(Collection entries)
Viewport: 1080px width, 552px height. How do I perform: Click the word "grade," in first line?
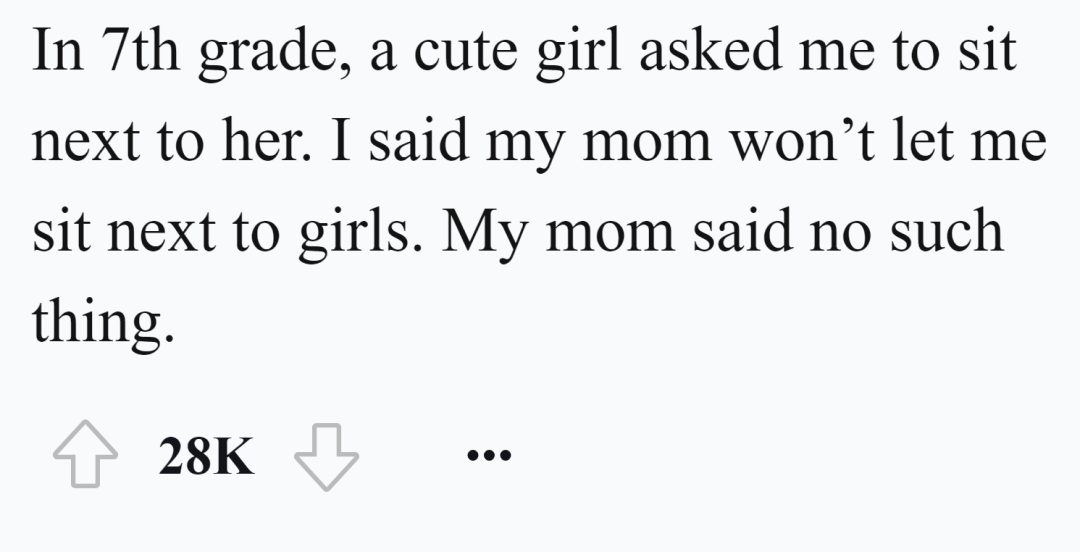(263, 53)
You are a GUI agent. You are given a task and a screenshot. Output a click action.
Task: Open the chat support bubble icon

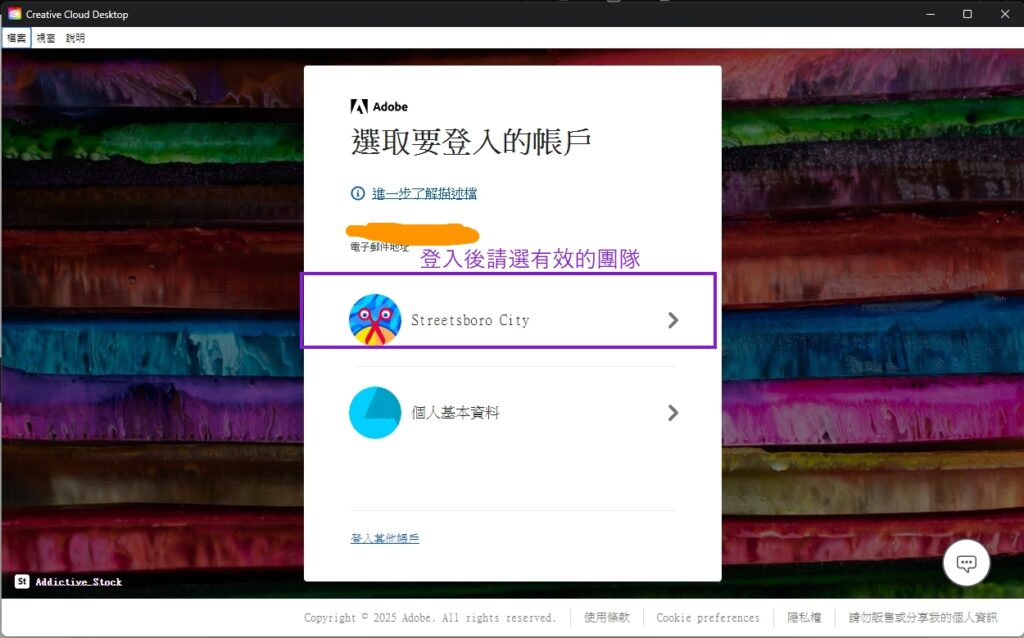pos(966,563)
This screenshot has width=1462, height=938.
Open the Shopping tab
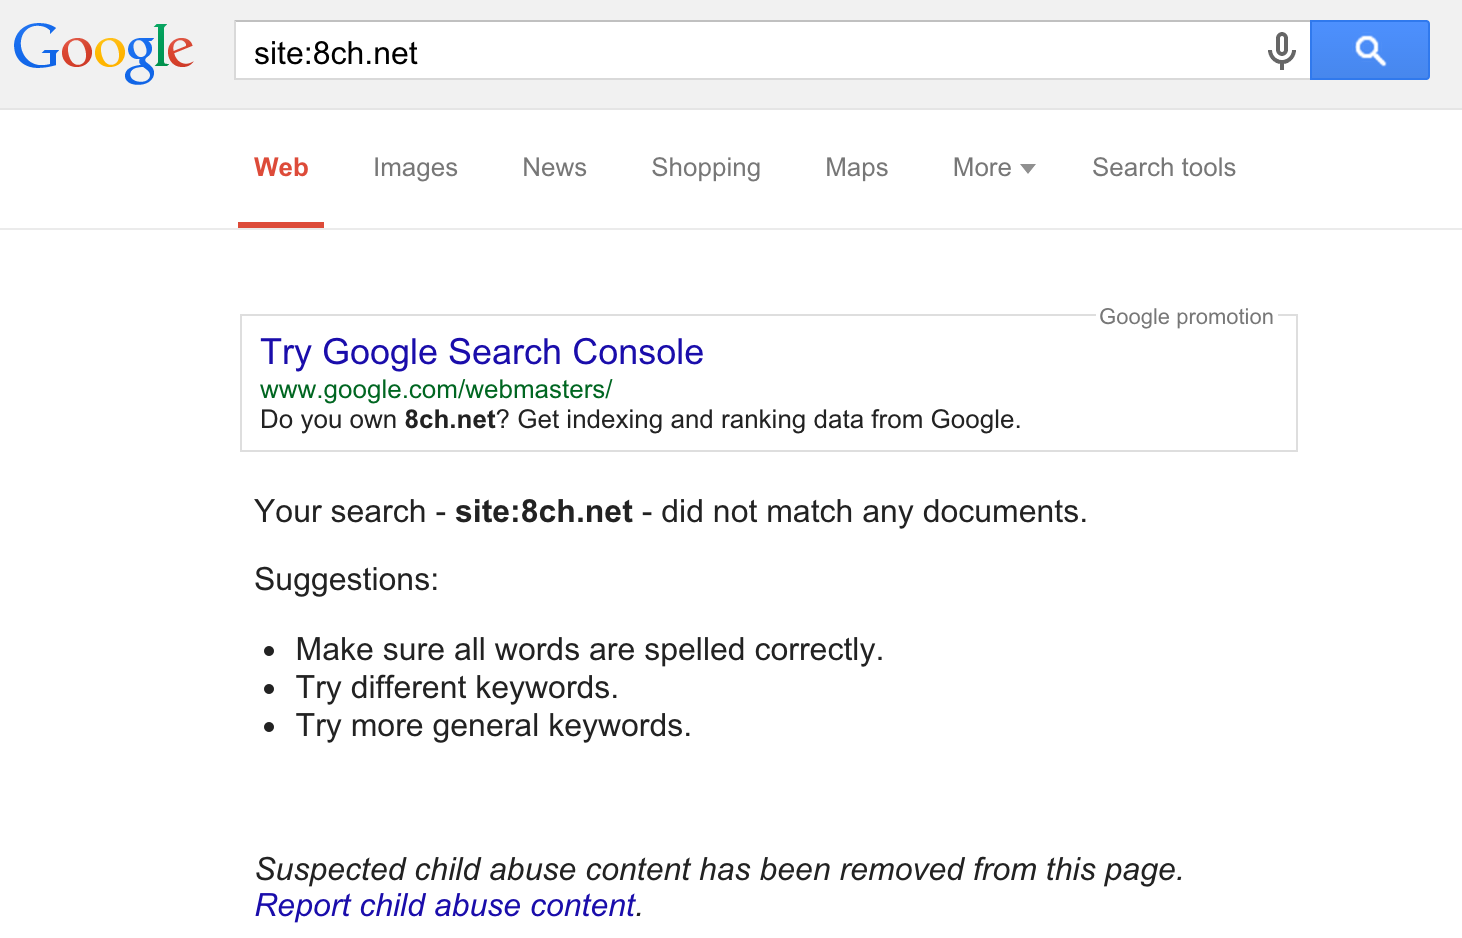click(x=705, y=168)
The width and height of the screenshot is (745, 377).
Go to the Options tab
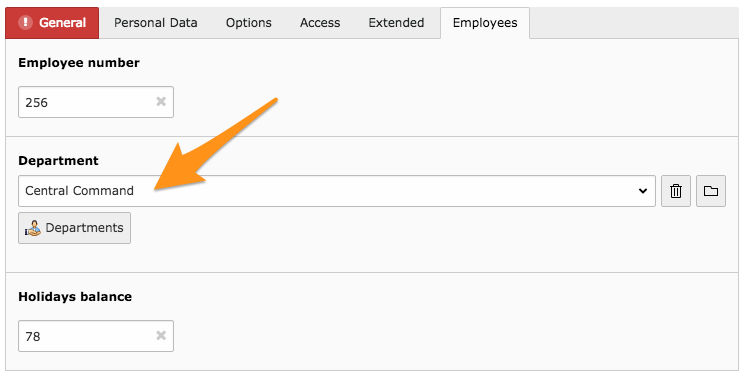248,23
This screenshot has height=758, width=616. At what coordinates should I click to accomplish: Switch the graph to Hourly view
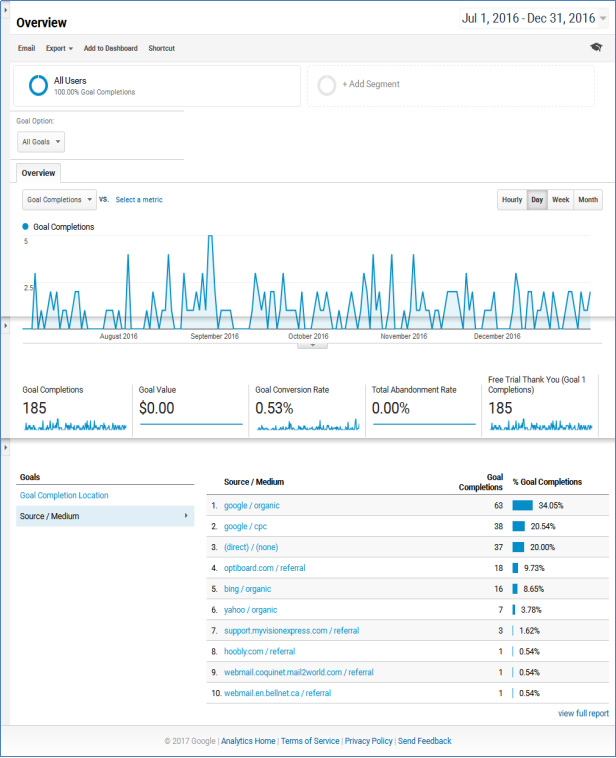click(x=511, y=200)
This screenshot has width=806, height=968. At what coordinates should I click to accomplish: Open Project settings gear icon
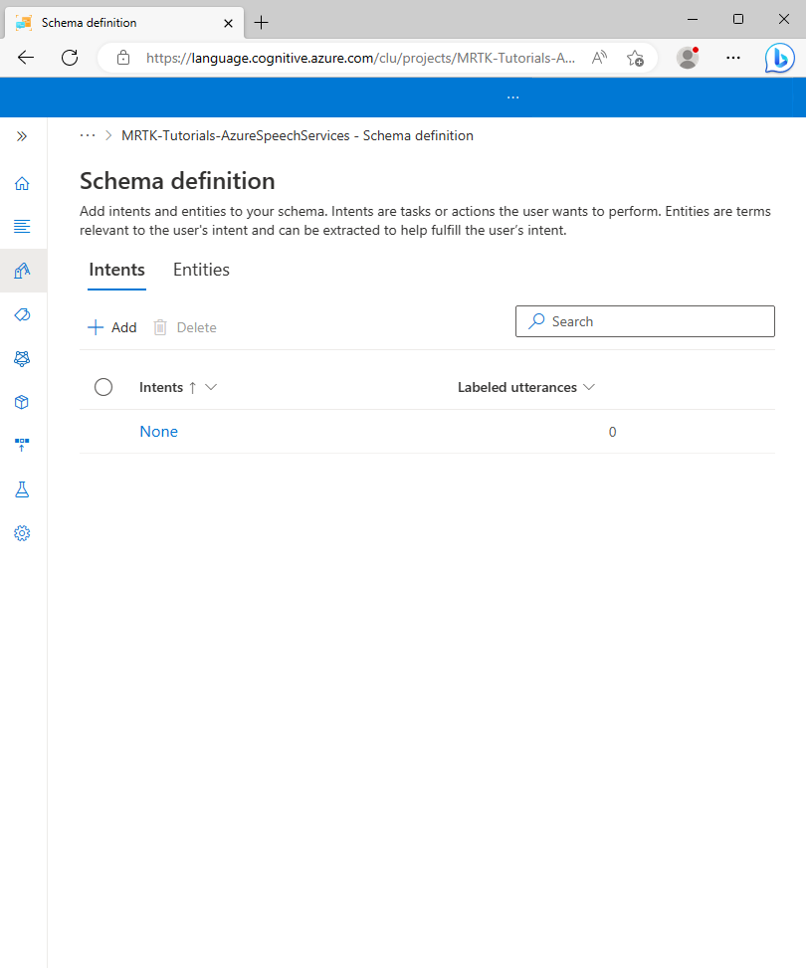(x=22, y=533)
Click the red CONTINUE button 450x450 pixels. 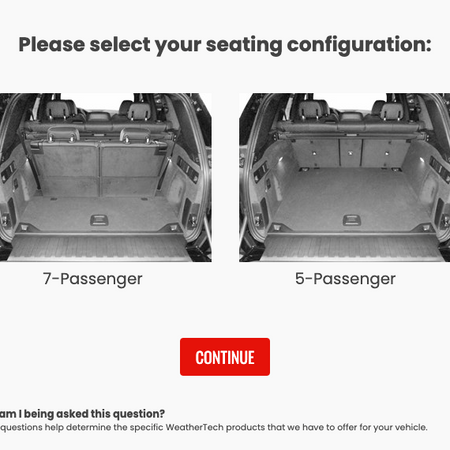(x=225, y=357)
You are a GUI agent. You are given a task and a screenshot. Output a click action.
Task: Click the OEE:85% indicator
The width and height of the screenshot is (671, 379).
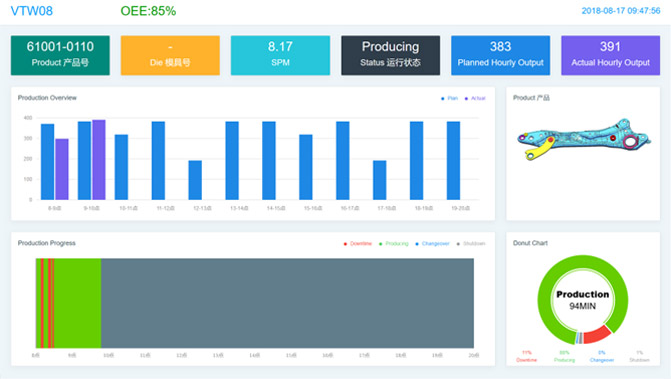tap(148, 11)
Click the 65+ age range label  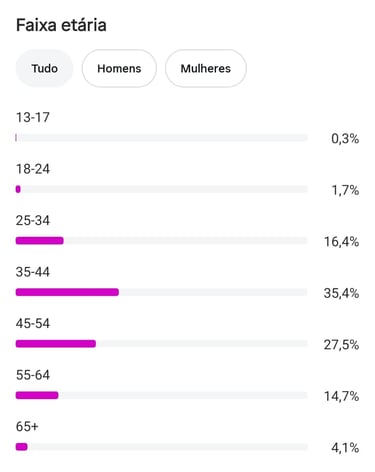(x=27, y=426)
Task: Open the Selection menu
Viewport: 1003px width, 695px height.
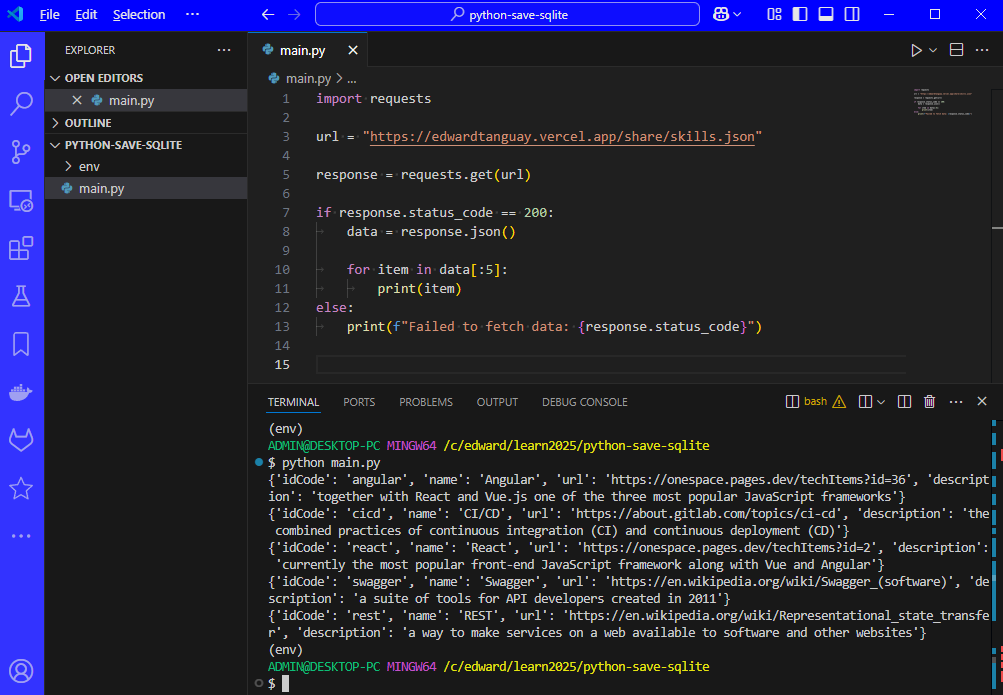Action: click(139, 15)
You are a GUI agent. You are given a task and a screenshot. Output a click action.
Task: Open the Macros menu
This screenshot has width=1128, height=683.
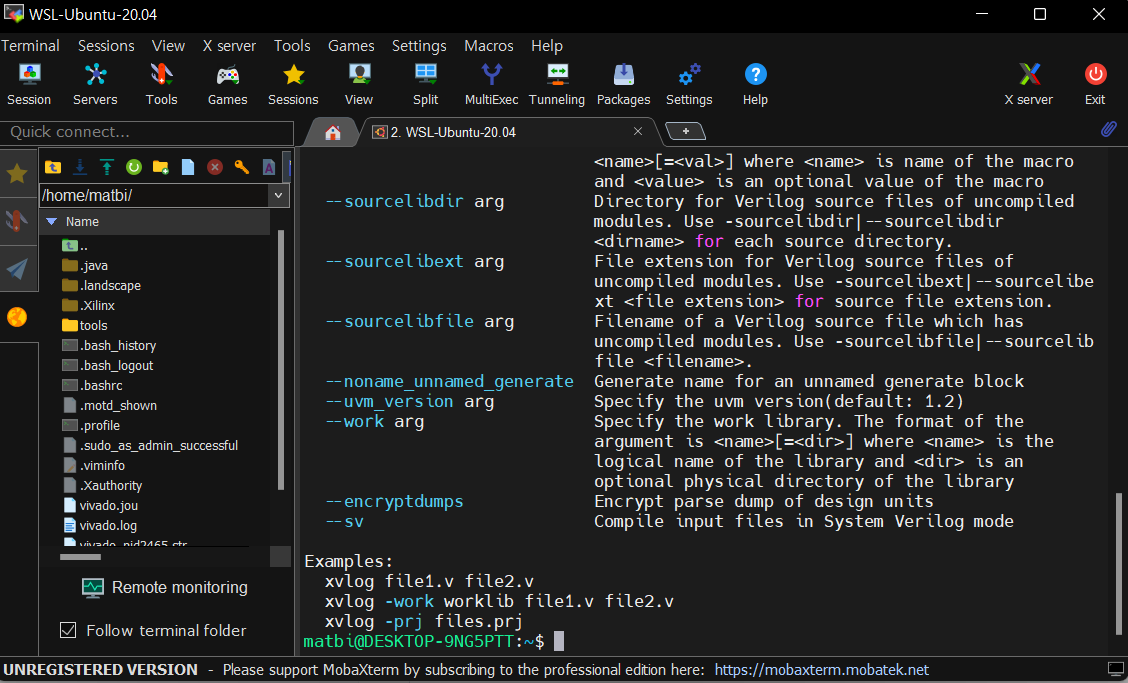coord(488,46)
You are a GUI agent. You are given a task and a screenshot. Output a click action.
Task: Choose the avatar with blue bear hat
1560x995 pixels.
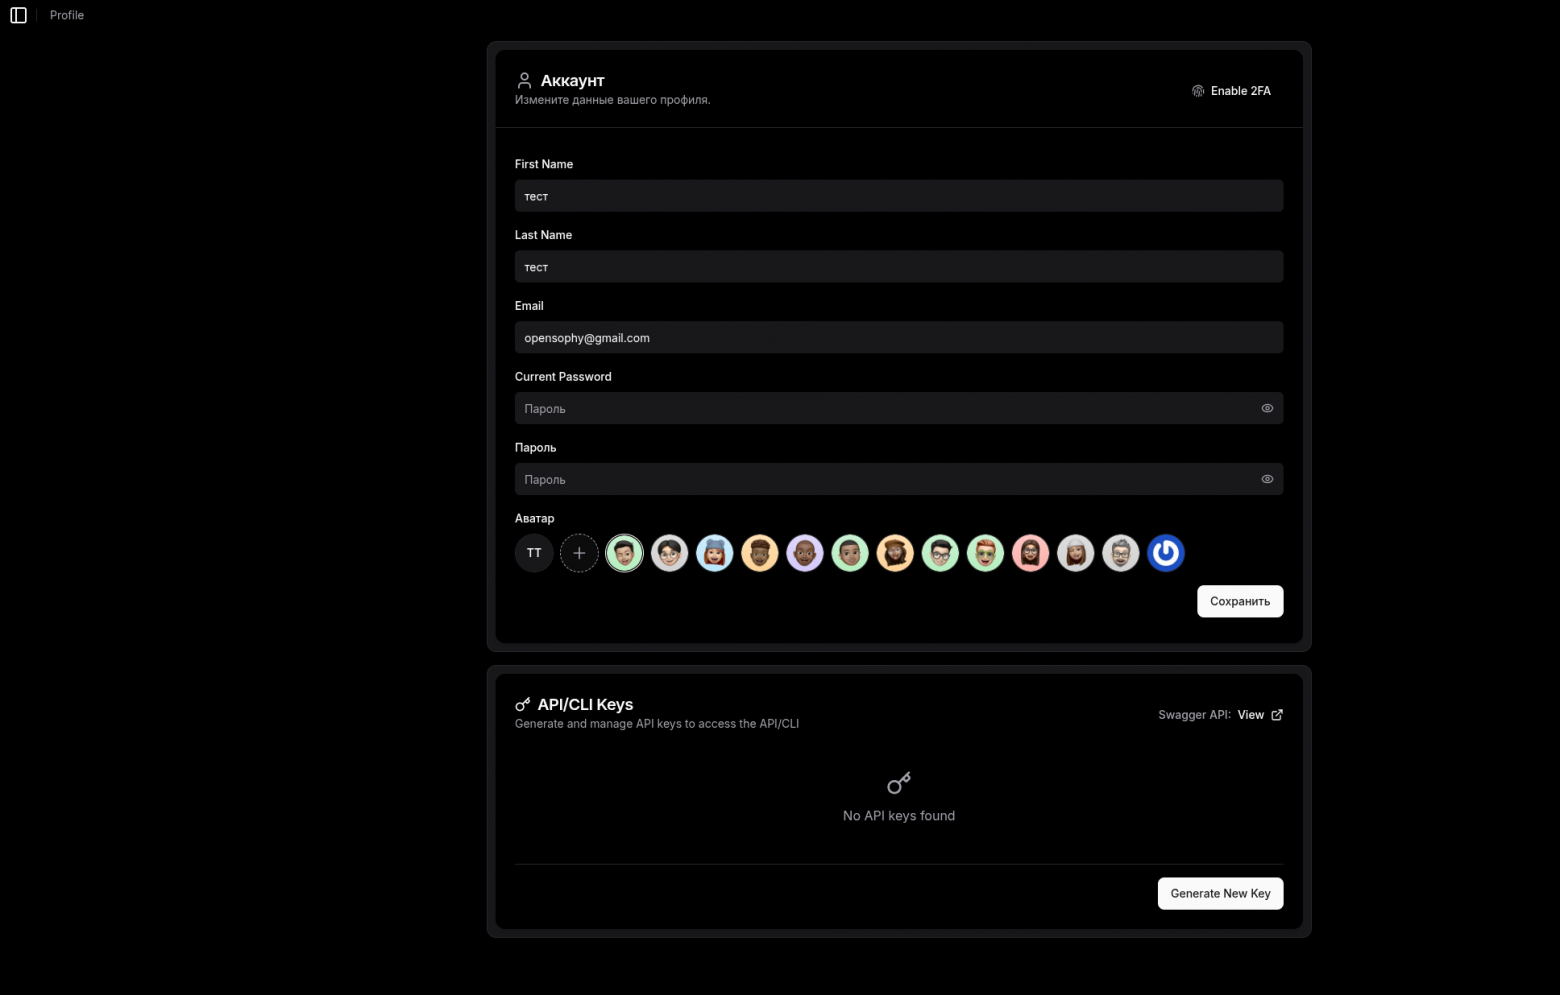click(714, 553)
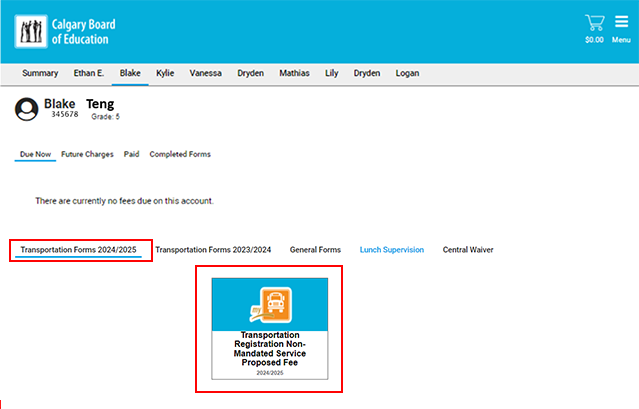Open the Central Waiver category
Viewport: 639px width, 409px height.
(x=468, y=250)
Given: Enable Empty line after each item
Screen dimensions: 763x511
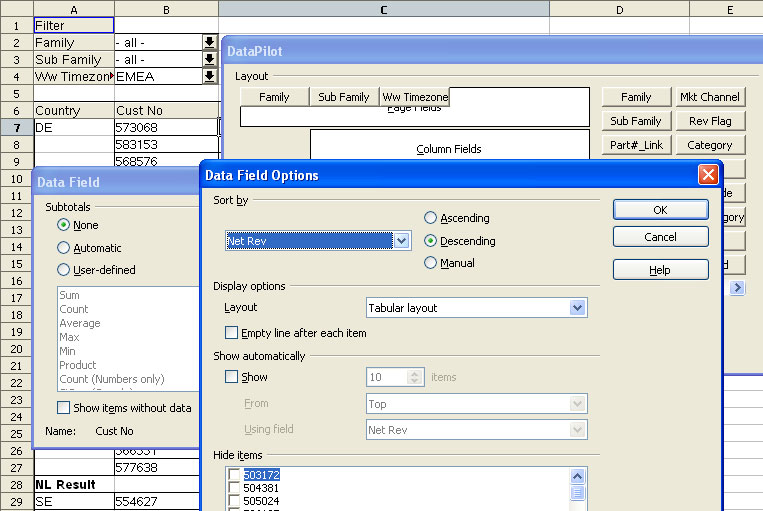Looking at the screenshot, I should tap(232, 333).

(Problem) What is the exact wording of the lines from the one bearing "Task: Choose the avatar with blue bear hat" through the final line of the records above? Write it out without the pictures.

(Finished exercise)
Task: Choose the avatar with blue bear hat
1560x995 pixels.
click(714, 553)
Open the Central Waiver category
Viewport: 639px width, 409px height.
(x=468, y=250)
Given: Enable Empty line after each item
Screen dimensions: 763x511
Looking at the screenshot, I should tap(232, 333).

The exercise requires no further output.